• [Task item A] Translate into Spanish this sentence from the article on the Shoal Creek Living History Museum: "Set together, the buildings replicate a community out of Laura Ingalls Wilder’s “Little House on the Prairie.”"
• [Task item B] Continue the article on the Shoal Creek Living History Museum from where it stops.

Given text Block Start

Shoal Creek Living History Museum: In bustling Northland, an 1800s village beckons
Faye Ann Roberts’ generation grew up hearing adults say, “Don’t throw the baby out with the bathwater.”
Younger folks might wonder who would do that. They’ll find an answer in the 19th-century village behind a ridge at the edge of Hodge Park Golf Course.
Wearing pioneer garb, Roberts, 75, is in the doctor’s office when schoolchildren visit, explaining medicinal herbs grown out back. “Of course, I’m not a physician,” she clarifies. “I’m just a volunteer who likes old things.”
She’s in the right spot at the Shoal Creek Living History Museum. Ascend that hill off the golf course parking lot, where only a covered wagon is visible, and behold 80 acres of historic structures relocated from all around northwest Missouri.
Set together, the buildings replicate a community out of Laura Ingalls Wilder’s “Little House on the Prairie.”

Given text Block End
Provided information Block Start

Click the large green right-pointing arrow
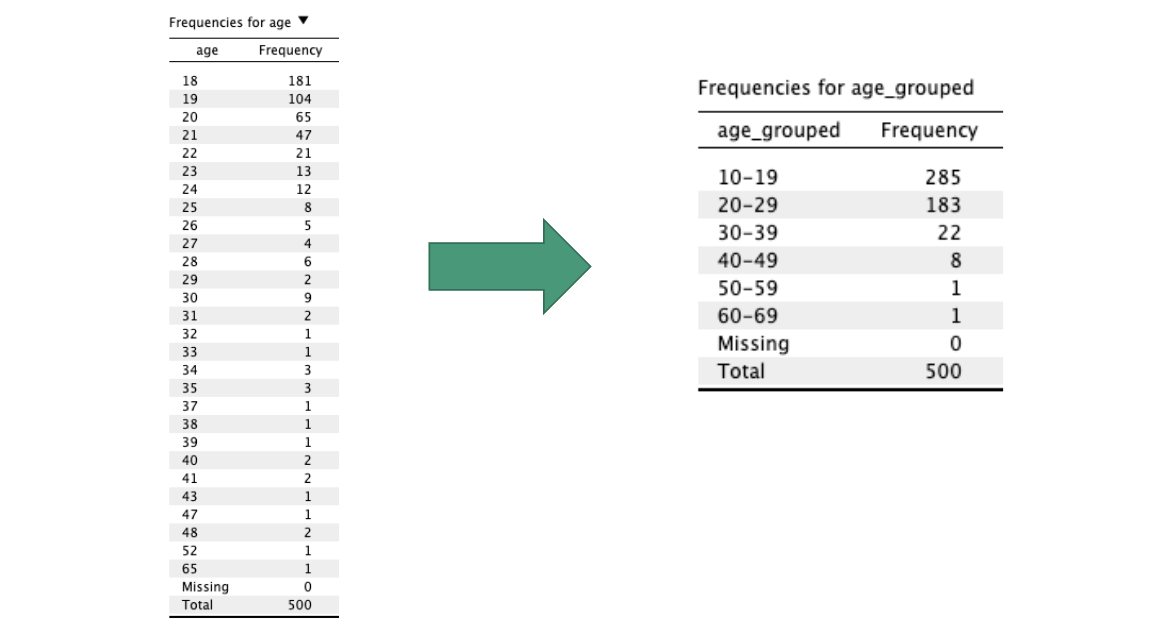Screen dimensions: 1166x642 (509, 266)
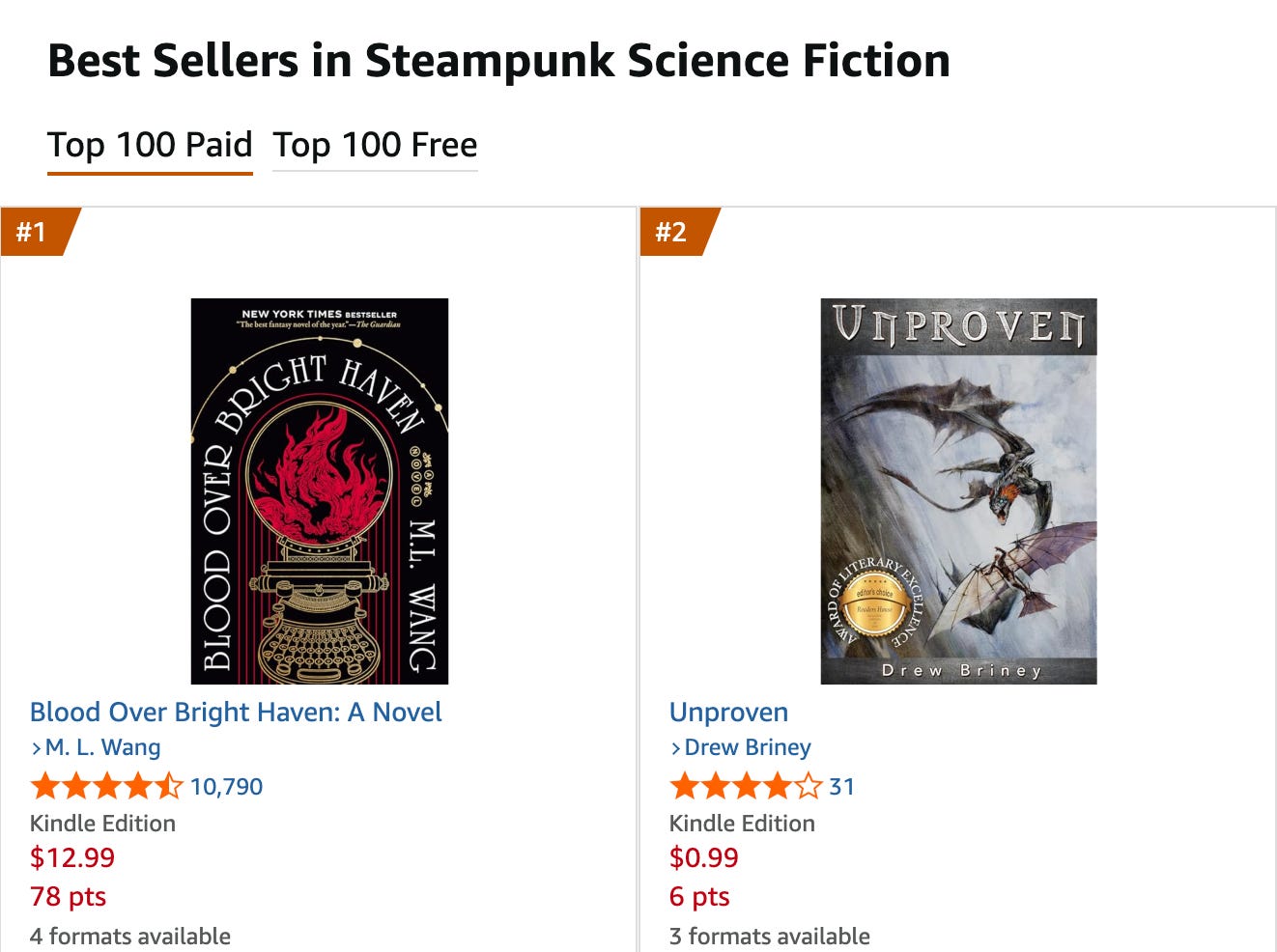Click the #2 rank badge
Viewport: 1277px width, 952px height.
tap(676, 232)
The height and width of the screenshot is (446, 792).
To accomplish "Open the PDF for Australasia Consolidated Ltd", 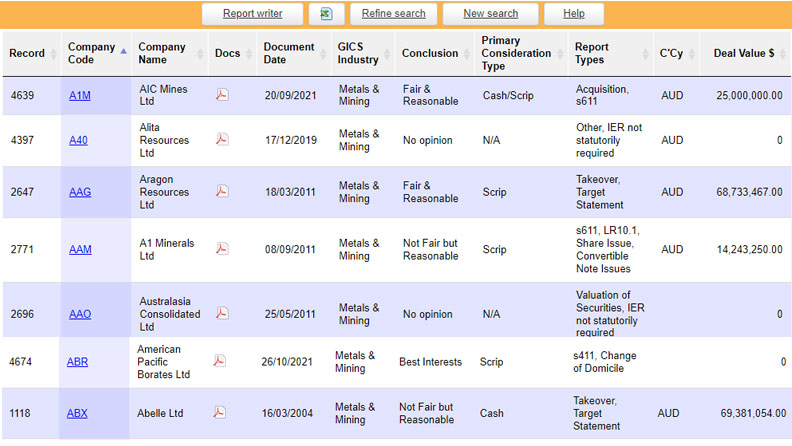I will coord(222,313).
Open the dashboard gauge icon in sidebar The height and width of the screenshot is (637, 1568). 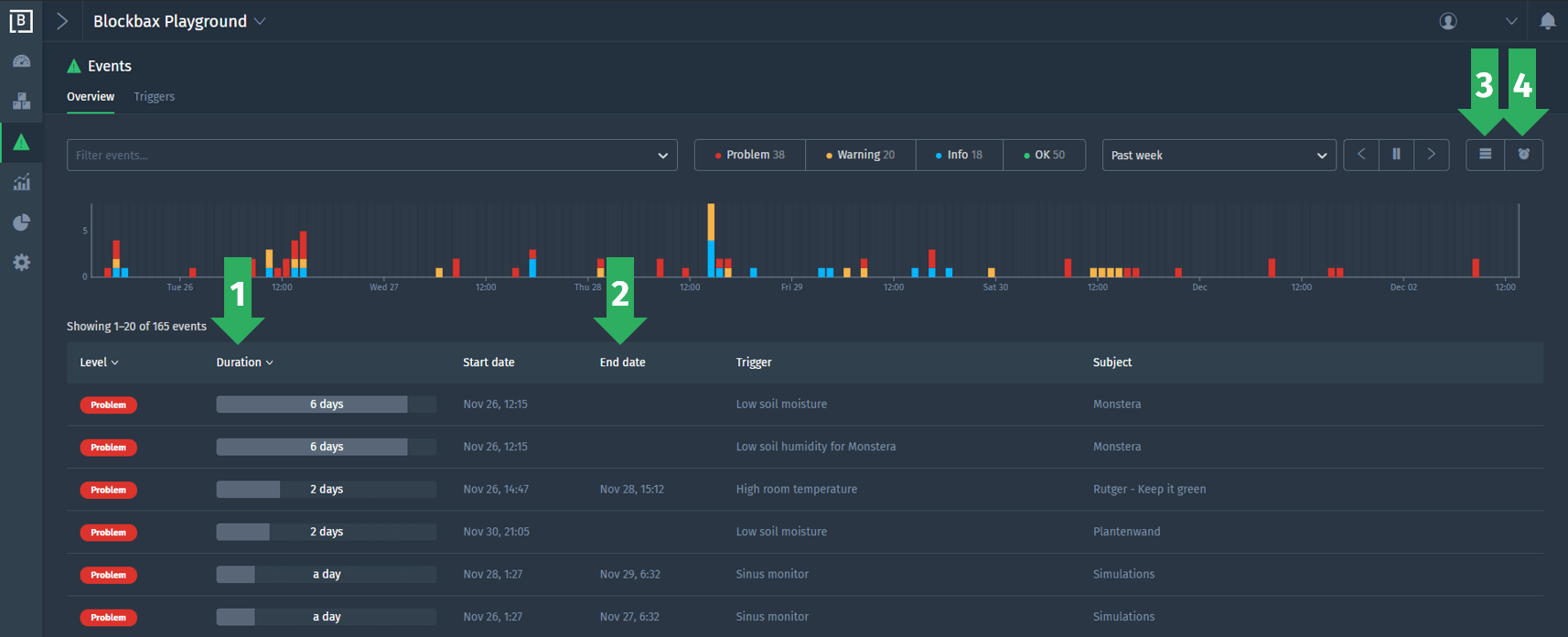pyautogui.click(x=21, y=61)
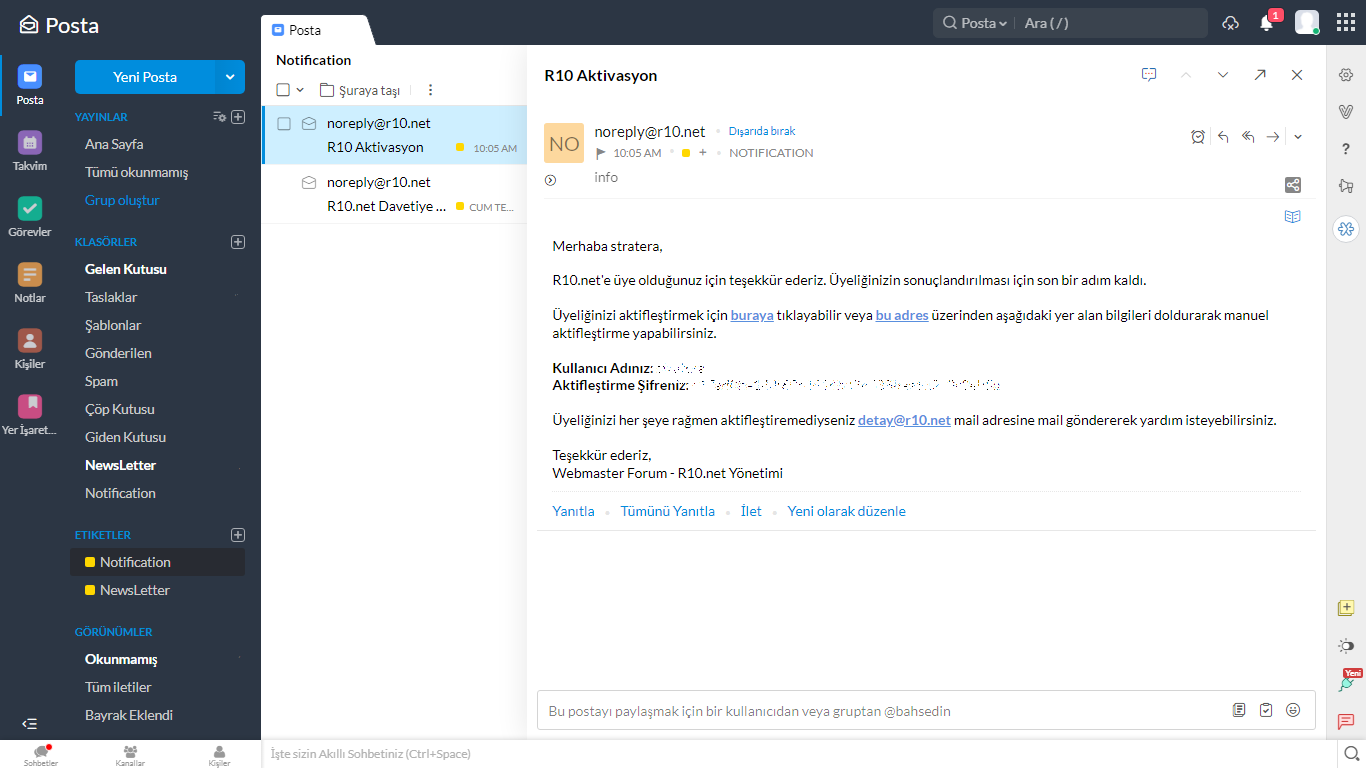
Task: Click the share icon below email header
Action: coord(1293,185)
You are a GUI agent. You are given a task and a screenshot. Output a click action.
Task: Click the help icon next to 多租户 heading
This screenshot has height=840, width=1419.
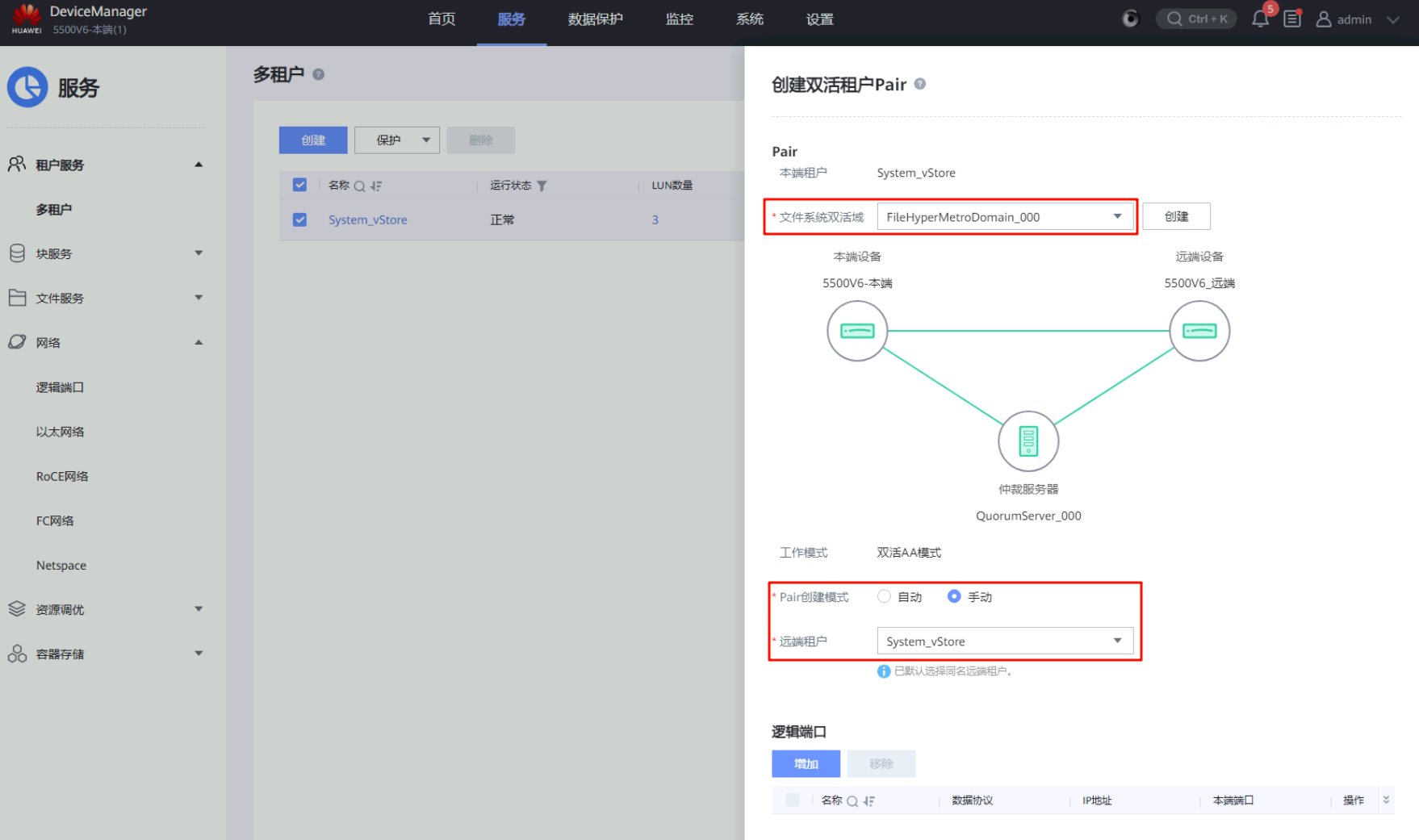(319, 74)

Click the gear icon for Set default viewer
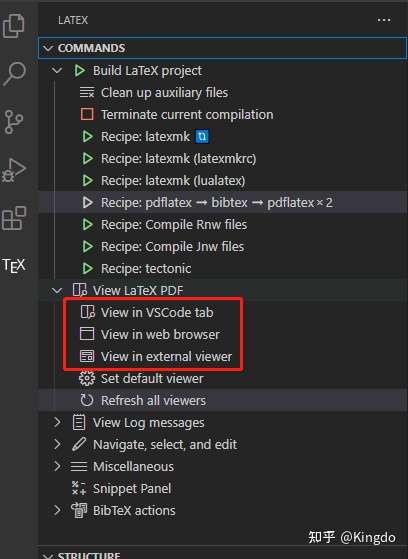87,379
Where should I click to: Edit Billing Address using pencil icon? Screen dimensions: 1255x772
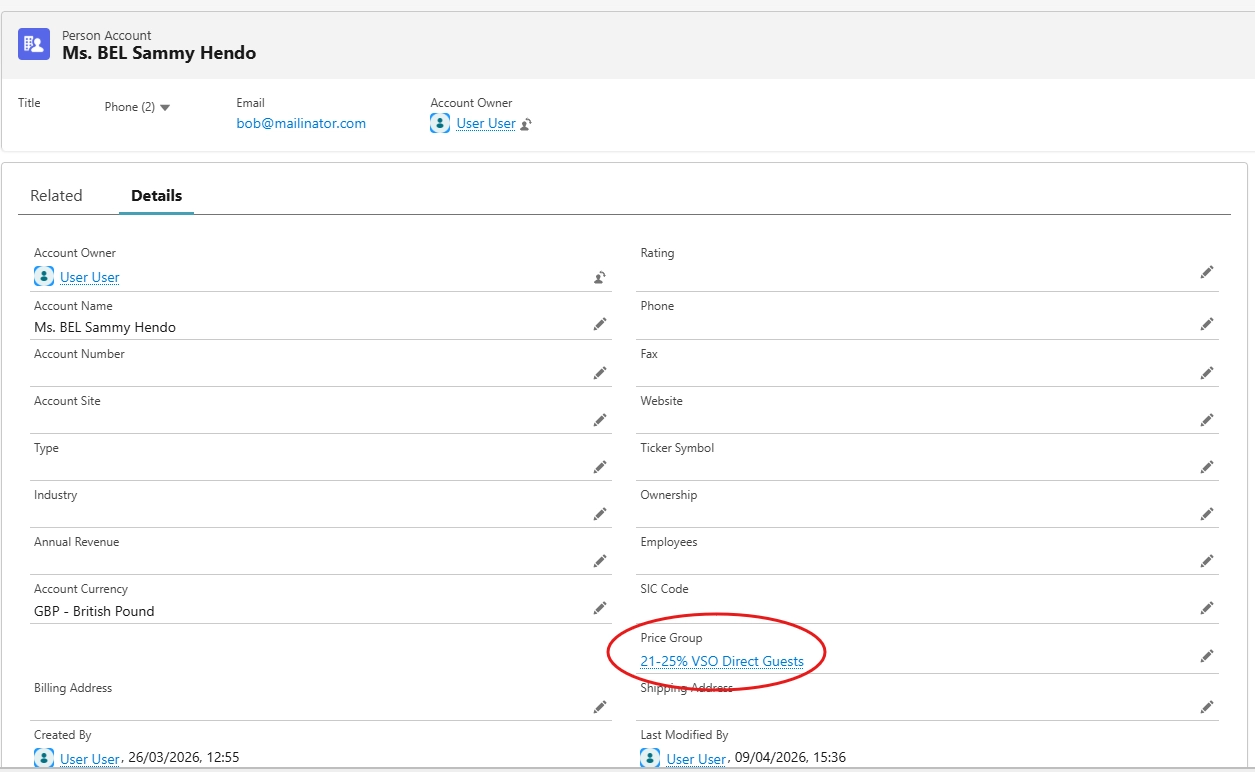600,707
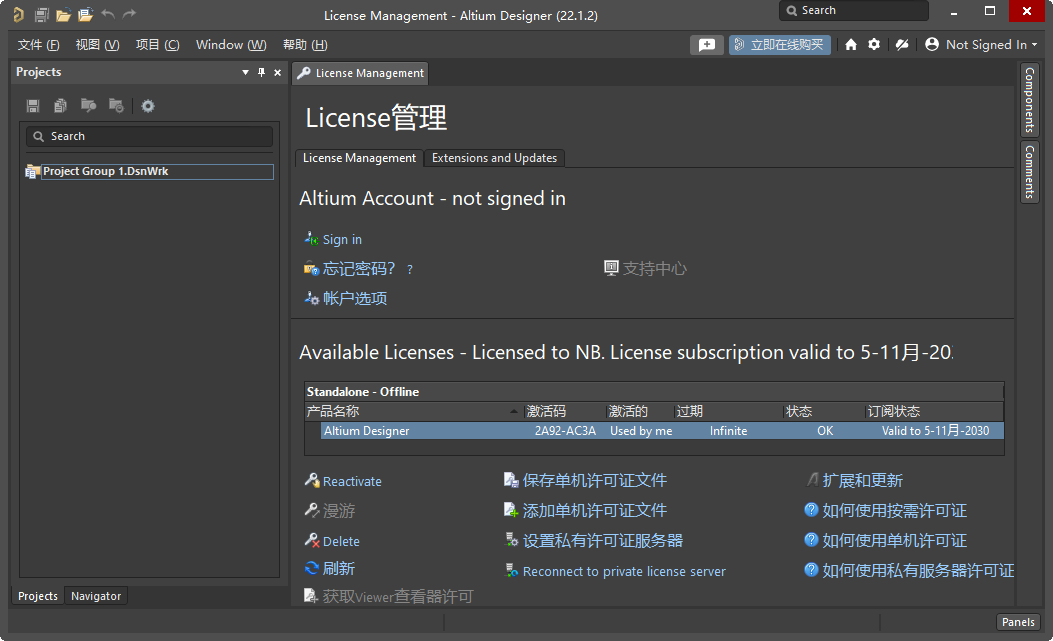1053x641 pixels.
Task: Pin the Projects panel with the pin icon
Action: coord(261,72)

Provided information Block End

• [Response box A] Reunidos, los edificios reproducen una comunidad salida de «La casa de la pradera», de Laura Ingalls Wilder.

• [Response box B]
Outside the 1830 Hughes Sleeping Cabin, an informational placard explains a little about babies and bathwater:
“Saturday night was bath night in a big, old tub by the hearth. The water was heated in a pot over the fire. Everyone bathed in the same water, but the baby bathed last. (Have you ever heard of throwing the baby out with the bathwater?)”
No, said fifth-graders recently visiting from Dogwood Elementary in Kearney. But at least one was astute enough to ask if people in 1830 really hung portable fire extinguishers next to their hearths, as this cabin had.
“No,” said re-enactor Jesse Koster, 70. “In all my years, you’re the first kid to point that out.”
The living history museum at Hodge Park features grazing buffalo and hiking trails around an imaginary town. It is open from dawn to dusk, free of charge, for self-guided walking tours.
During school-group presentations and special events, volunteers unlock some of the buildings so visitors can check out the period furniture, cookware and clothing samples inside.
“We just call it the village,” said Roberts. “People tell us it’s a hidden secret.”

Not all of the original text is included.